Cabbage kootu is a delicious South Indian dish made with cabbage and lentils, flavored with coconut and spices. Here is a simple recipe to make this nutritious dish:

Ingredients:

  • For the Kootu:
  • 2 cups cabbage, finely chopped
  • 1/2 cup moong dal (split yellow gram)
  • 1/4 tsp turmeric powder
  • Salt, to taste
  • Water, as needed
  • For the Spice Paste:
  • 1/4 cup grated coconut
  • 1 tsp cumin seeds
  • 2 green chilies (adjust to taste)
  • 1 tsp rice flour (optional, for thickening)
  • For Tempering:
  • 1 tbsp oil (coconut oil or vegetable oil)
  • 1 tsp mustard seeds
  • 1 tsp urad dal (split black gram)
  • 1/4 tsp asafoetida (hing)
  • 1-2 dried red chilies
  • A few curry leaves

Instructions:

  1. Cook the Dal:
  • Rinse the moong dal thoroughly and pressure cook it with 1 cup of water and turmeric powder for about 3-4 whistles or until the dal is soft and cooked.

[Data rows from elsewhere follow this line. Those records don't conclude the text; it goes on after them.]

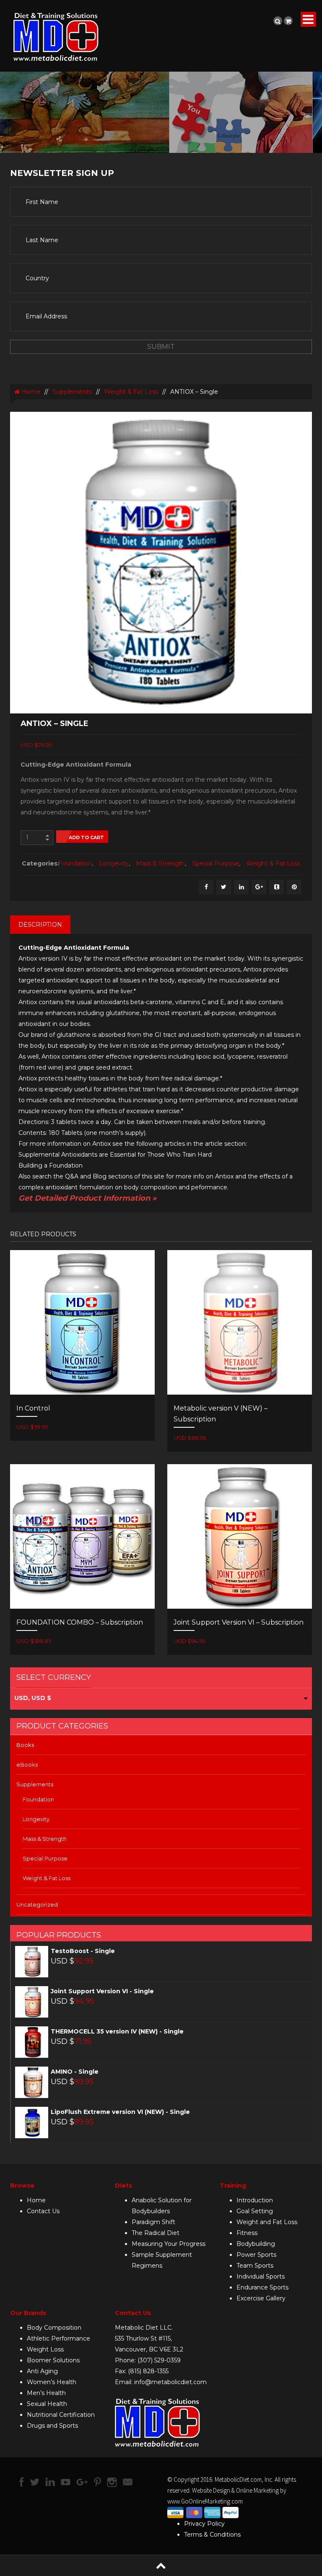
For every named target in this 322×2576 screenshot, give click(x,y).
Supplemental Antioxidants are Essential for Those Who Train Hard (115, 1154)
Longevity (114, 863)
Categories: (38, 863)
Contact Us (43, 2211)
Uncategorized (37, 1904)
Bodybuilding (255, 2244)
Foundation (75, 863)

If you don’t have a pressure cooker, you can cook it in a pot until the dal is soft.
  1. Cook the Cabbage:
  • In a separate pan, add the chopped cabbage with a little water and a pinch of salt. Cook until the cabbage becomes soft but not mushy.
  1. Prepare the Spice Paste:
  • Grind the grated coconut, cumin seeds, green chilies, and rice flour (if using) into a smooth paste with a little water.
  1. Combine Dal and Cabbage:
  • Once the dal and cabbage are cooked, combine them in a pot. Add the ground spice paste and mix well. Add water to achieve the desired consistency (kootu should be semi-thick).
  1. Simmer the Kootu:
  • Bring the mixture to a gentle boil and let it simmer for about 5-7 minutes, allowing the flavors to meld together. Adjust salt to taste.
  1. Prepare the Tempering:
  • In a small pan, heat the oil. Add the mustard seeds and let them splutter. Add the urad dal and fry until golden brown. Add the asafoetida, dried red chilies, and curry leaves, and sauté for a few seconds until aromatic.
  1. Combine Tempering with Kootu:
  • Pour the tempering over the simmering kootu and mix well.
  1. Serve:
  • Serve the cabbage kootu hot with steamed rice and a side of pickle or papadam.

Enjoy your nutritious and flavorful cabbage kootu!